Reproduce the listing below from the line with "Buy It (507, 83)" to the line with "See bio [See Rasheedat", adding 99 to each coordinate in the answers and omitting the pictures.

+++ Source material +++

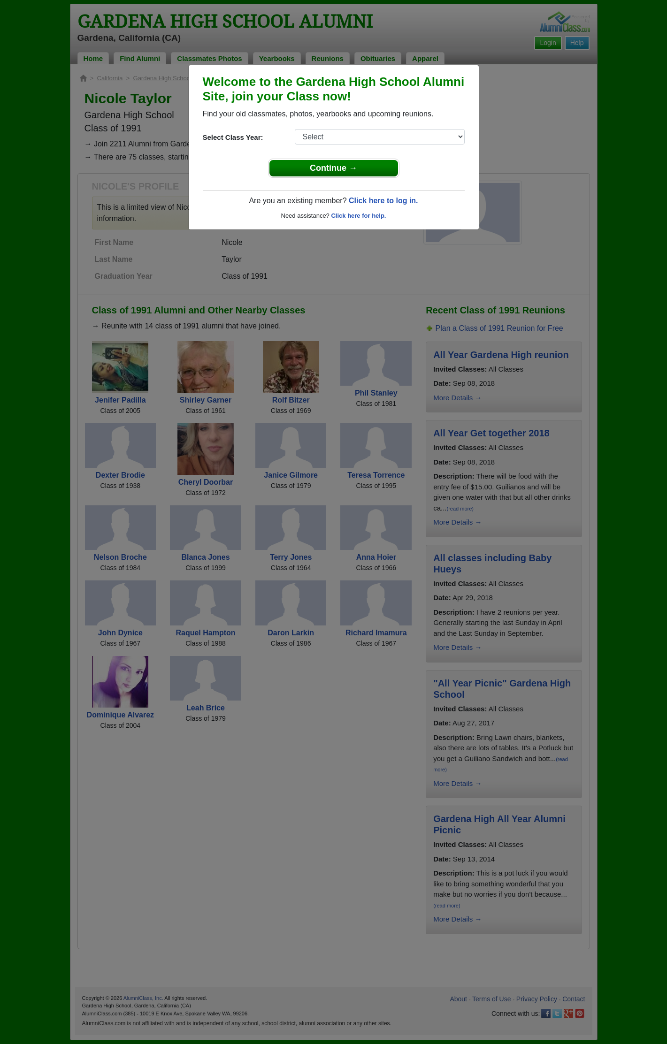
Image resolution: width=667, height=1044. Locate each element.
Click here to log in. (383, 201)
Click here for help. (358, 215)
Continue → (333, 168)
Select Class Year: (233, 137)
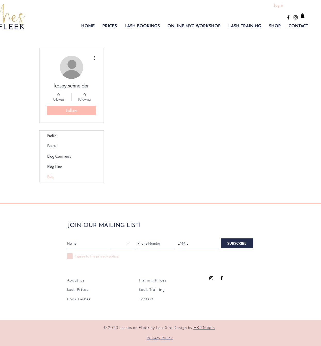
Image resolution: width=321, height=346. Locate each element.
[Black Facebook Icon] (288, 17)
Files (50, 176)
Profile (51, 135)
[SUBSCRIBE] (237, 243)
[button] (109, 26)
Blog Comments (59, 156)
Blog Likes (54, 166)
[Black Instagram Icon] (295, 17)
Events (51, 145)
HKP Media (204, 327)
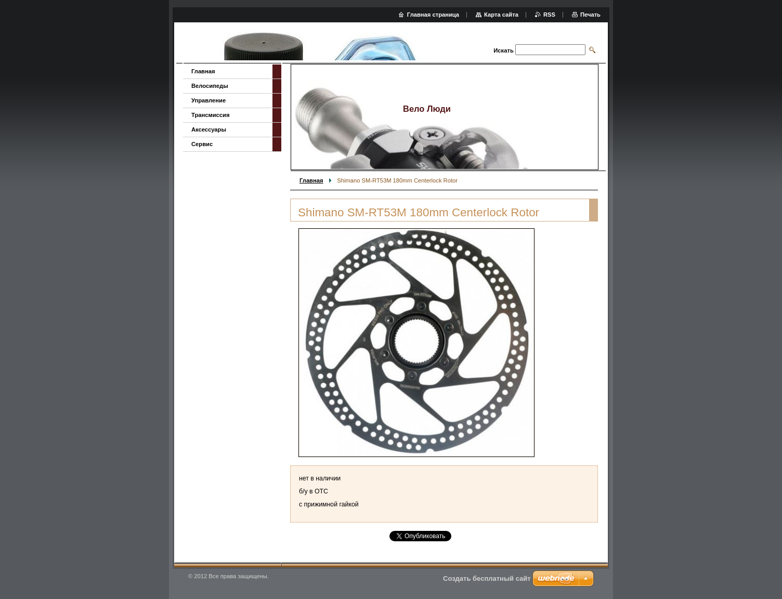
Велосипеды (209, 86)
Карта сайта (501, 14)
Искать (503, 50)
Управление (208, 100)
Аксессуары (208, 129)
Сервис (202, 144)
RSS (549, 14)
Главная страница (433, 14)
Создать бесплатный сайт (487, 578)
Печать (590, 14)
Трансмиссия (210, 115)
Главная (311, 180)
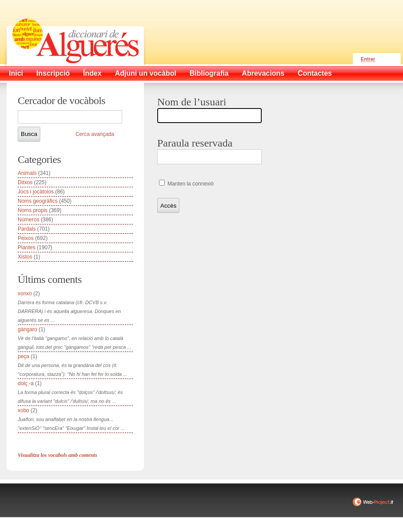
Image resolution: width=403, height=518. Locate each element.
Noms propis (32, 210)
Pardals (27, 229)
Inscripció (53, 73)
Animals (27, 173)
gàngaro (27, 329)
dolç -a (26, 383)
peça (23, 356)
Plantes (26, 247)
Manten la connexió (189, 184)
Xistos (25, 257)
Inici (16, 73)
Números (28, 219)
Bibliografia (209, 73)
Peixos (26, 238)
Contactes (315, 73)
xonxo (25, 293)
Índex (92, 73)
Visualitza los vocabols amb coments (57, 455)
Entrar (368, 59)
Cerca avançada (94, 134)
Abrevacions (263, 73)
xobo (23, 410)
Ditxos (25, 182)
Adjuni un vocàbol (145, 73)
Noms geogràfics (38, 201)
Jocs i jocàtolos (36, 192)
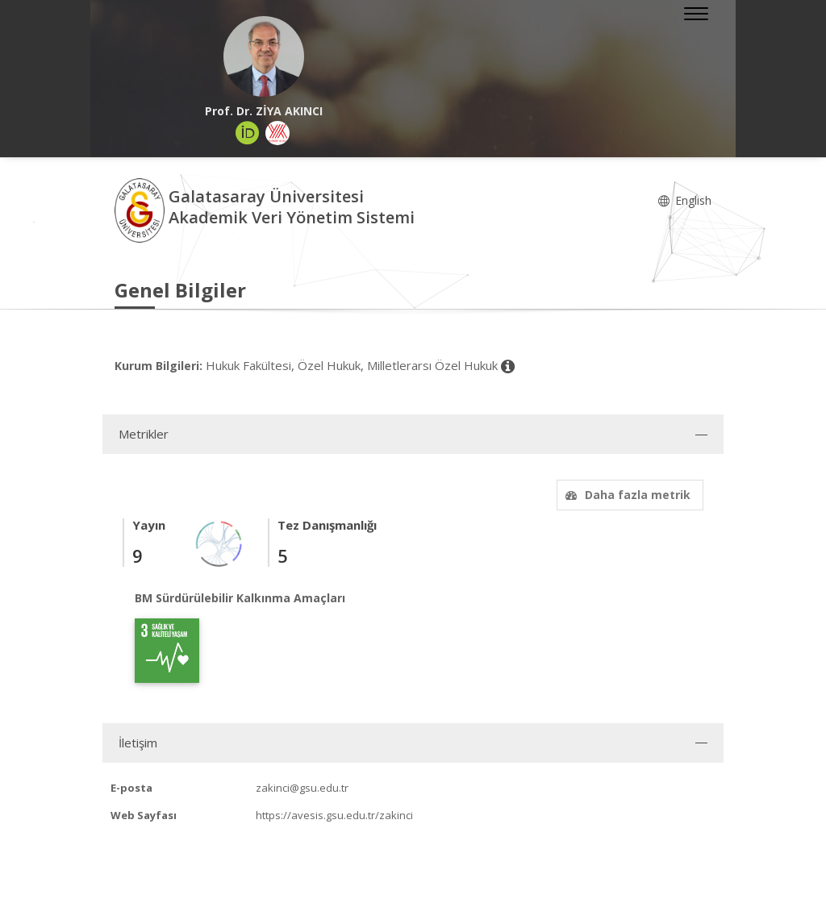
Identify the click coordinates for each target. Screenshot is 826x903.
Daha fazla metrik (625, 494)
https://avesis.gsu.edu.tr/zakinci (334, 815)
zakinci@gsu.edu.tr (302, 787)
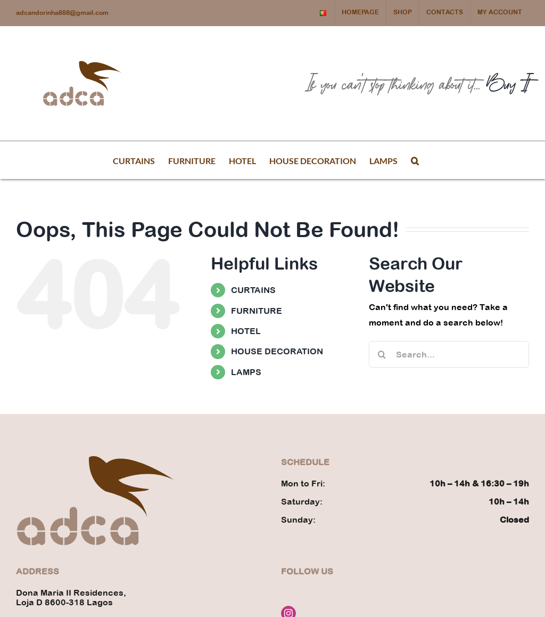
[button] (415, 160)
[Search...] (449, 354)
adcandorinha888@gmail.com (62, 13)
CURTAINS (253, 290)
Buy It (507, 83)
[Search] (382, 354)
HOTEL (246, 331)
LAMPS (246, 372)
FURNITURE (256, 310)
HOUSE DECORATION (277, 351)
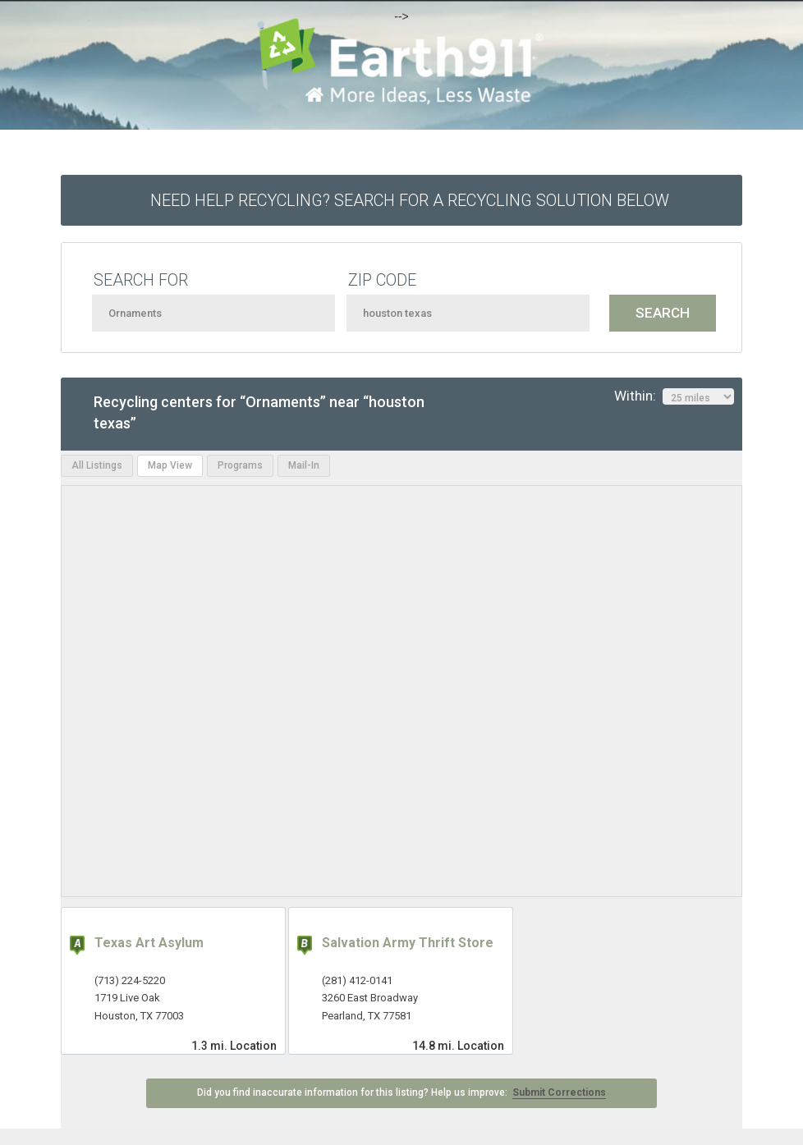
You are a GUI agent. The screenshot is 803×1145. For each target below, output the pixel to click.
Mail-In (303, 465)
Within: (674, 396)
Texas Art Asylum (149, 942)
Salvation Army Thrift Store (407, 942)
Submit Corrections (559, 1092)
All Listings (96, 465)
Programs (240, 465)
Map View (170, 465)
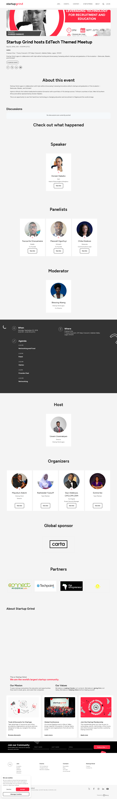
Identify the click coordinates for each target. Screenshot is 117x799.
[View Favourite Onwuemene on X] (32, 237)
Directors (18, 773)
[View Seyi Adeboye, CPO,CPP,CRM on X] (71, 489)
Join (58, 4)
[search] (103, 4)
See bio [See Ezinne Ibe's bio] (97, 506)
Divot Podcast (66, 771)
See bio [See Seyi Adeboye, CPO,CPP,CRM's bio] (71, 506)
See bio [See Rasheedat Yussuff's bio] (45, 506)
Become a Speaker (44, 769)
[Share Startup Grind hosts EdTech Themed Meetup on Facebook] (7, 67)
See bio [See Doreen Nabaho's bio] (58, 186)
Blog (64, 768)
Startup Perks (88, 4)
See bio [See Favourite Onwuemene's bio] (32, 251)
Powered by (103, 795)
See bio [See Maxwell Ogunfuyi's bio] (58, 251)
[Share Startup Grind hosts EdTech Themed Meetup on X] (12, 67)
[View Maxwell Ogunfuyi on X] (58, 237)
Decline (8, 789)
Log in (108, 4)
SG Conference (44, 766)
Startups (18, 769)
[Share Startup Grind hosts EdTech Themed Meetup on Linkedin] (16, 67)
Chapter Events (44, 768)
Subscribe (101, 747)
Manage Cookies (16, 794)
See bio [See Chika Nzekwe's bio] (84, 251)
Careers (88, 766)
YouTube (65, 769)
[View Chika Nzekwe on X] (85, 237)
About (97, 4)
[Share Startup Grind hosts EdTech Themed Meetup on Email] (20, 67)
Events (66, 4)
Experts (18, 768)
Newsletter (66, 766)
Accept (22, 789)
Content (76, 4)
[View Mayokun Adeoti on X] (19, 489)
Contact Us (89, 768)
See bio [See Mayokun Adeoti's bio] (19, 506)
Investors (18, 766)
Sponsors (18, 771)
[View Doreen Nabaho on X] (58, 172)
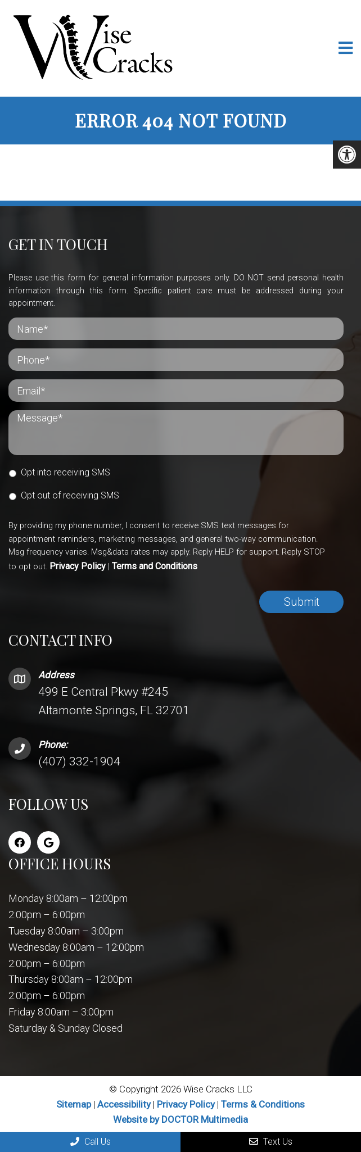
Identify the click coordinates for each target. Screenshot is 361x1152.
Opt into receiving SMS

+++

■ **Solution to the exercise**:
Buy It (606, 182)
[Search] (481, 453)
HOTEL (345, 430)
LAMPS (345, 471)
FURNITURE (355, 409)
HOUSE DECORATION (376, 450)
You are a GUI agent. The screenshot is 803×1145. For each target below, output the pixel to click.
Mail-In (402, 564)
Within: (773, 495)
Texas Art Asylum (248, 1041)
Salvation Army Thrift Store (506, 1041)
Submit Corrections (658, 1191)
All Listings (195, 564)
Programs (339, 564)
Map View (269, 564)
Identify the click coordinates for each target. Screenshot is 117x799.
[View Favourite Onwuemene on X] (131, 336)
Directors (117, 872)
[View Seyi Adeboye, CPO,CPP,CRM on X] (170, 588)
Join (157, 103)
[search] (202, 103)
See bio [See Ezinne Ibe's bio] (196, 605)
Divot Podcast (165, 870)
See bio [See Seyi Adeboye, CPO,CPP,CRM's bio] (170, 605)
See bio [See Rasheedat Yussuff's bio] (144, 605)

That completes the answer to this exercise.